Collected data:
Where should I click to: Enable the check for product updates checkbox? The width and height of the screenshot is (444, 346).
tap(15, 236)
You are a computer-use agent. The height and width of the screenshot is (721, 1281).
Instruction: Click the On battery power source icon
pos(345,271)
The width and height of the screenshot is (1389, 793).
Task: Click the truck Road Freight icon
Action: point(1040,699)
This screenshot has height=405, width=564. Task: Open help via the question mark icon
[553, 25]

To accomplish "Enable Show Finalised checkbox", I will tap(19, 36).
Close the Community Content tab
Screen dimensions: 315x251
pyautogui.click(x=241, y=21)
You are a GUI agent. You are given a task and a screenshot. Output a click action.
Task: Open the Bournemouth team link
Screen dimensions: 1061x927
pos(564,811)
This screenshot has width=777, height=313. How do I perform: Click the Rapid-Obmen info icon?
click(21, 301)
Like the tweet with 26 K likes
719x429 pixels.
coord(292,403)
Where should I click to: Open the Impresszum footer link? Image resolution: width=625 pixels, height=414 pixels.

**What the task requires:**
Produce a verbatim copy of each record above.

**Completed task:**
Where should I click to: Enable the check for product updates checkbox? The width and height of the screenshot is (444, 346).
tap(15, 236)
You are a computer-use agent. The height and width of the screenshot is (721, 1281).
Instruction: Click the On battery power source icon
pos(345,271)
The width and height of the screenshot is (1389, 793).
Task: Click the truck Road Freight icon
Action: point(1040,699)
This screenshot has height=405, width=564. Task: Open help via the question mark icon
[553, 25]

To accomplish "Enable Show Finalised checkbox", I will tap(19, 36).
Close the Community Content tab
Screen dimensions: 315x251
pyautogui.click(x=241, y=21)
You are a GUI agent. You are given a task and a screenshot. Output a click action.
Task: Open the Bournemouth team link
Screen dimensions: 1061x927
pos(564,811)
This screenshot has width=777, height=313. How do I perform: Click the Rapid-Obmen info icon?
click(21, 301)
Like the tweet with 26 K likes
719x429 pixels.
coord(292,403)
Where should I click to: Open the Impresszum footer link? Image resolution: width=625 pixels, height=414 pixels.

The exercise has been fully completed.